Records in Augusta County, VA

From Chalkley's:

  • Page 51--Will of John Sitlington, of the Cowpasture, Bath County. Son-in-law, James Kelso. Only surviving son, Robert Sitlington; daughter, Jane Crawford; daughter, Jennet Slown; daughter, Elizabeth Kelso; daughter, Mary Young; daughter, Ann Baty. Dated 12th September, 1792. Recorded in Bath, January, 1798.

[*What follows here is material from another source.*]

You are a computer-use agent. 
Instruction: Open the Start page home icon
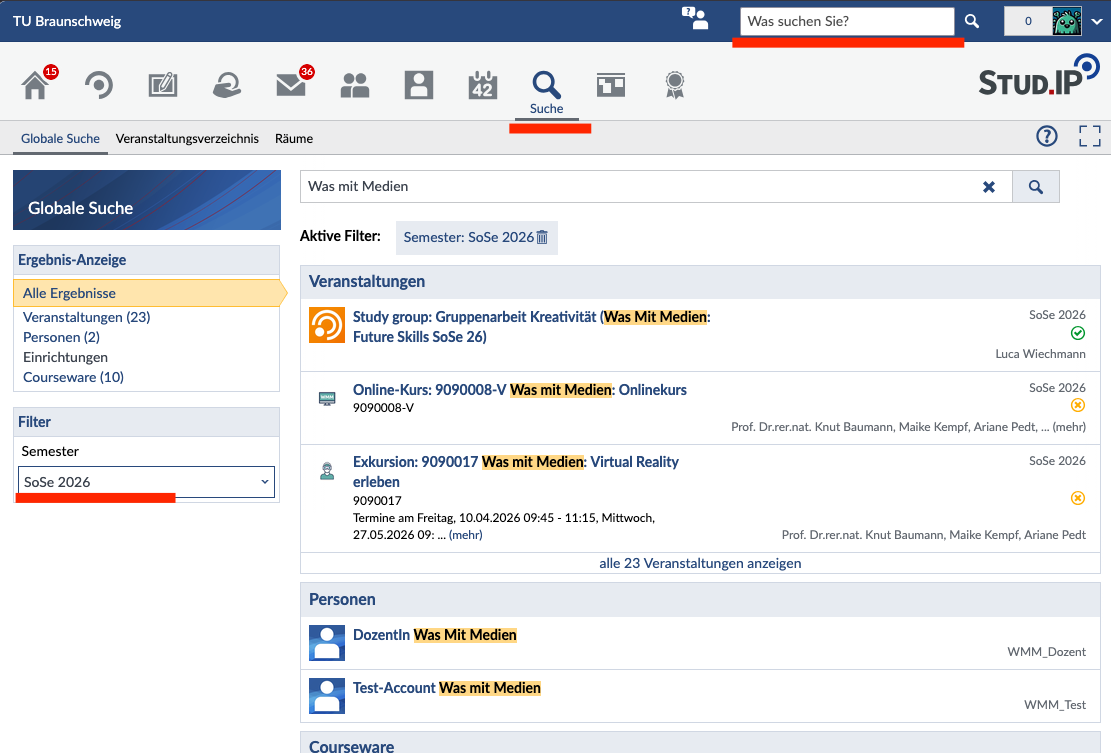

  • Vol. 2 - Sitlington Heirs vs. Sitlington's Widow--O. S. 79; N. S. 27--Bill, 3d December, 1805. Orators are viz: James Kelso, and Eltzabeth, his wife, John Young and Polly, his wife; Nathan Crawford and Jane, his wife; Jennet Sloan (Kean?), Andrew Beaty and Agness, his wife; Edward McLaughlin and Jane, his wife; of whom Elizabeth, Polly, Jane Crawford, Jennet and Agness are the daughters and Jane Erwin is granddaughter of John Sutlington, deceased. John was brother of whole blood of Andrew Sutlington, of Bath. Andrew died 1787 without issue, widow Elizabeth. He made a will, dated 1801, and this suit is to contest it on account of inability by age and infirmity, being 90 years old. Andrew had written to John in Ireland to come to Virginia. He married Elizabeth when aged. She was a Montgomery? Her brother (?) John was a preacher. Defendants are viz: Elizabeth Sutlingon (widow of Andrew), Jacob Warwick, Andrew Sutlingon Warwick, Andrew Sutlington (son of Robert Sutlington), John Montgomery, and Andrew Erwin. Jacob Warwick answers that oratrix, Jane McLaughlin, is niece of Andrew Sutlington, who is understood to have had a half-sister, Mrs. Sherman, living in Pennsylvania at his death. Andrew had married the mother of Jacob. Elizabeth answers that John Sutlington had a son, Robert, now living in Bath. James Erwin is brother of Jane McLaughlin. Andrew died 15th April, 1804. He was in his 85th year. John Sutlington came to this country in 1774. Andrew and Elizabeth were married in 1779. Andrew Sitlington's will dated 12th October, 1801. Proved in Bath County, June, 1804. Wife Elizabeth; legatee Gean Crawford, wife of Nathan Crawford. Legatee Andrew Sitlington Crawford, son of Nathan. Legatee Gennet Sloan and her daughter, Polly Sloan. Legatee Polly Young, wife of John Young. Legatee Agness Beaty, wife of Andrew Beaty. Legatee Elizabeth Kelso, wife of James Kelso. Legatee Elizabeth, Sitlington Kelso, daughter of Elizabeth Kelso, Legatee nephew, James Erwin. Legatee nephew, Andrew Erwin. Legatee niece Jean McGloughlin, wife of Edward, and her son, Andrew McGloughlin. Legatee Andrew Sitlington McDonald, son of Samuel. Legatee Elizabeth McDonald, daughter of John. Legatee Elizabeth McDonald, daughter of Samuel. Legatee Andrew Sitlington Warwick, son of Jacob. Legatee Andrew Sitlington, son of Robert. Letter by Andrew to John dated Greenbrier, 25th September, 1776, speaks of brother William (in Pennsylvania), and brother Thomas, of sister Elizabeth.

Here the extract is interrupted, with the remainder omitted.